Thanks to Sage Cohen, I have very recently discovered the Read Write Poem site. And thanks to that site, I have found not one, but SEVEN quotations from poet John Ashbery.

That’s because the last time I looked, Read Write Poem was polling visitors to see “Which John Ashbery quote applies to you?” Here are the choices:

“My own autobiography has never interested me that much. Whenever I try to think about it, I seem to draw a complete blank.”

“There wasn’t enough space to paint but there was room to write, which is one of the advantages of being a writer.”

“I mention this because getting published is very much a result of chance and connections and all kinds of factors that, in my case, didn’t have anything to do with poetry.”

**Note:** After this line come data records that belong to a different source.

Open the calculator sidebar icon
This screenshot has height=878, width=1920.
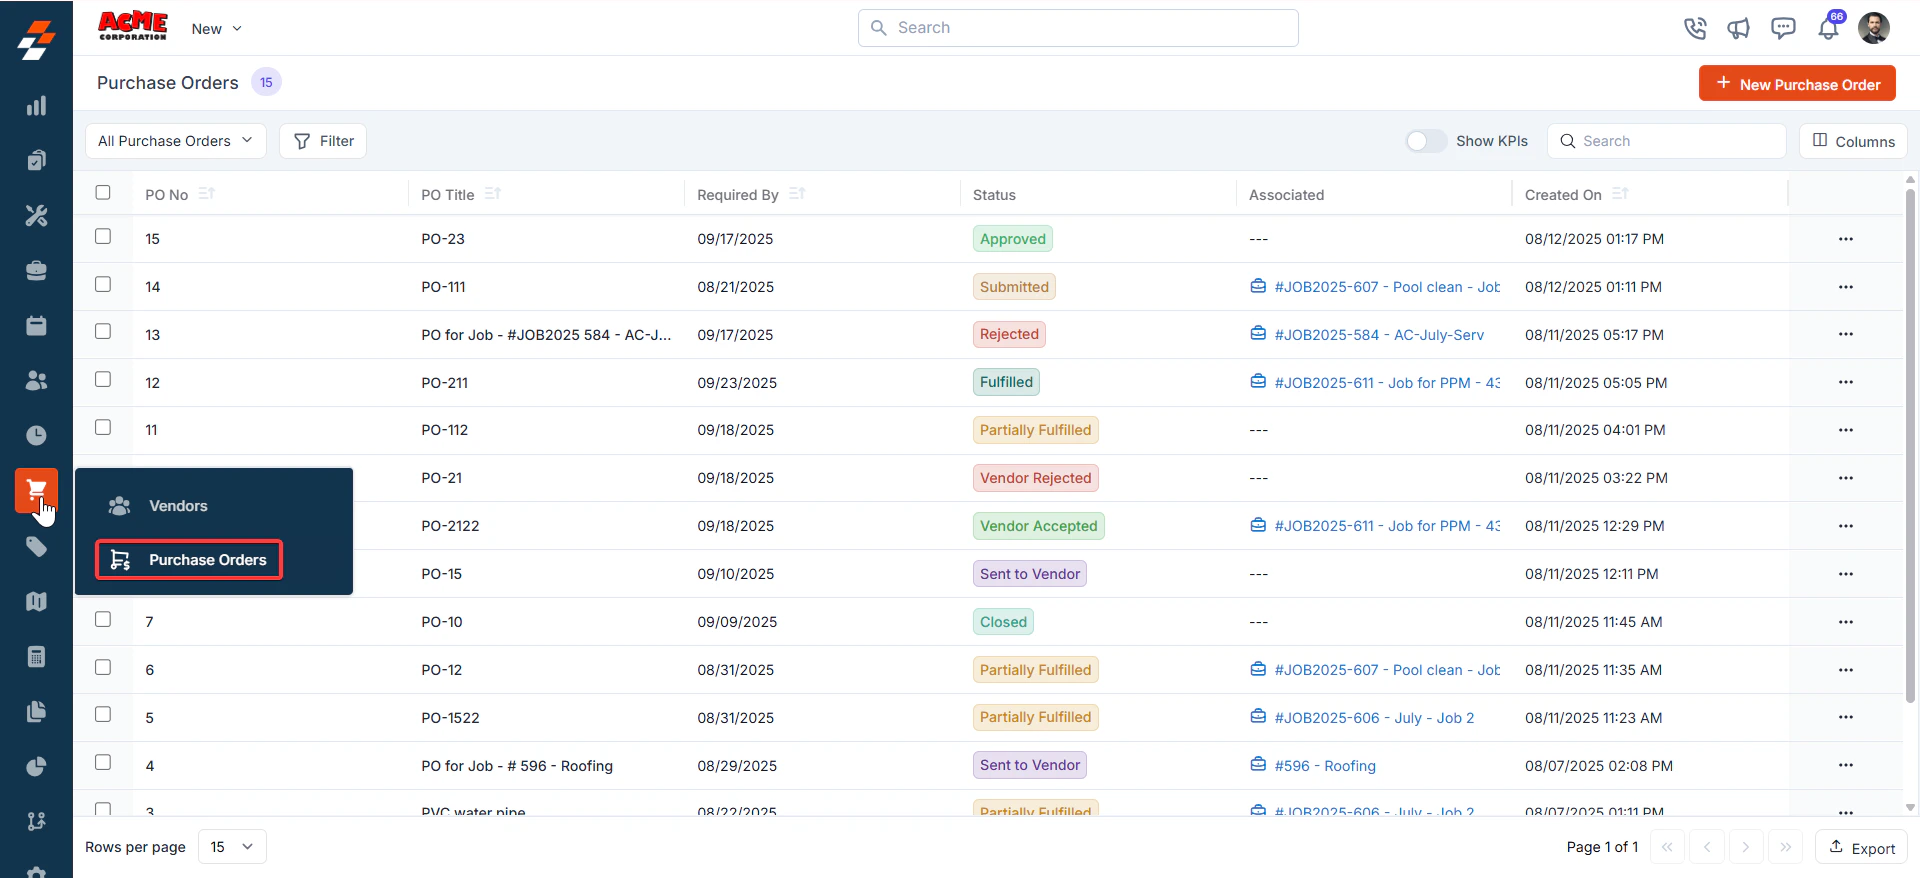36,656
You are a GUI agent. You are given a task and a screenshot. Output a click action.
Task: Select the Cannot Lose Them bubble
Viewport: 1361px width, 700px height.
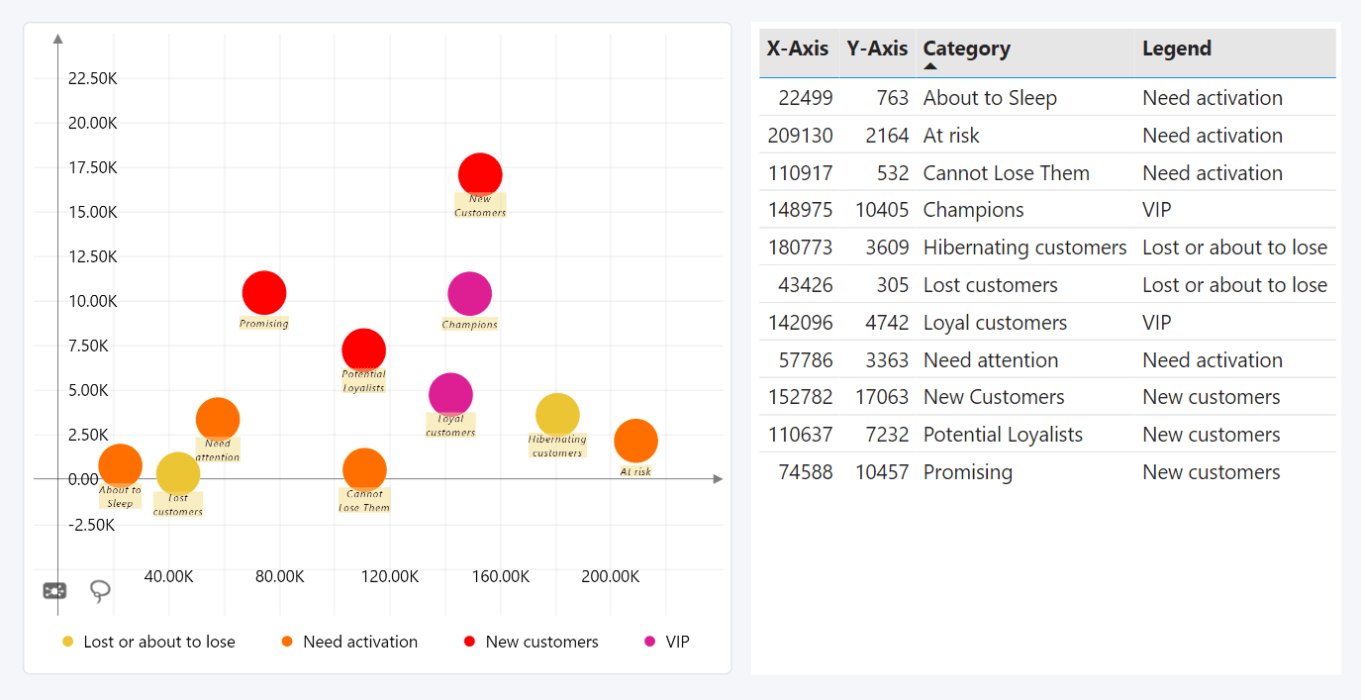(x=364, y=470)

“So I wrote for myself, not in a narcissistic way, but because I felt I was doomed to be my chief reader.”

“I didn’t think there were going to be any readers therefore I wasn’t trying to annoy them.”

“I am aware of the pejorative associations of the word ‘escapist,’ but I insist that we need all the escapism we can get and even that isn’t going to be enough.”

“In fact, I rarely discuss my poetry. I find it distasteful. I’d rather not know much about it myself.”

Think about which quotation you might choose, and then head over to the site to see the poll’s results, if you’re curious!

Quotation of the Week: James Baldwin

“You write in order to change the world, knowing perfectly well that you probably can’t, but also knowing that literature is indispensable to the world….The world changes according to the way people see it, and if you alter, even by a millimeter, the way…people look at reality, then you can change it.

–James Baldwin

Source: Epigraph (quoted at the opening) to Mary Pipher’s excellent 2006 book, Writing to Change the World.

Quotation of the Week: Willa Cather

Once again, I bring you a quotation that came to me via The Southeast Review‘s writing regimen (although I do think I’ve heard it bandied about in the past).

“Most of the basic material a writer works with is acquired before the age of fifteen.” –Willa Cather

What do you think, practicing writers? Agree? Disagree? How is this quotation relevant (or not) to your own writing practice?

Quotation of the Week: Anne Rice

I’ve subscribed to The Southeast Review‘s Writing Regimen for the month of December, and one benefit that I’m really appreciating is the receipt of a literary quotation each morning. Here’s one–sad but true–that I received over the weekend.

“Writers write about what obsesses them. You draw those cards. I lost my mother when I was 14. My daughter died at the age of 6. I lost my faith as a Catholic. When I’m writing, the darkness is always there. I go where the pain is.”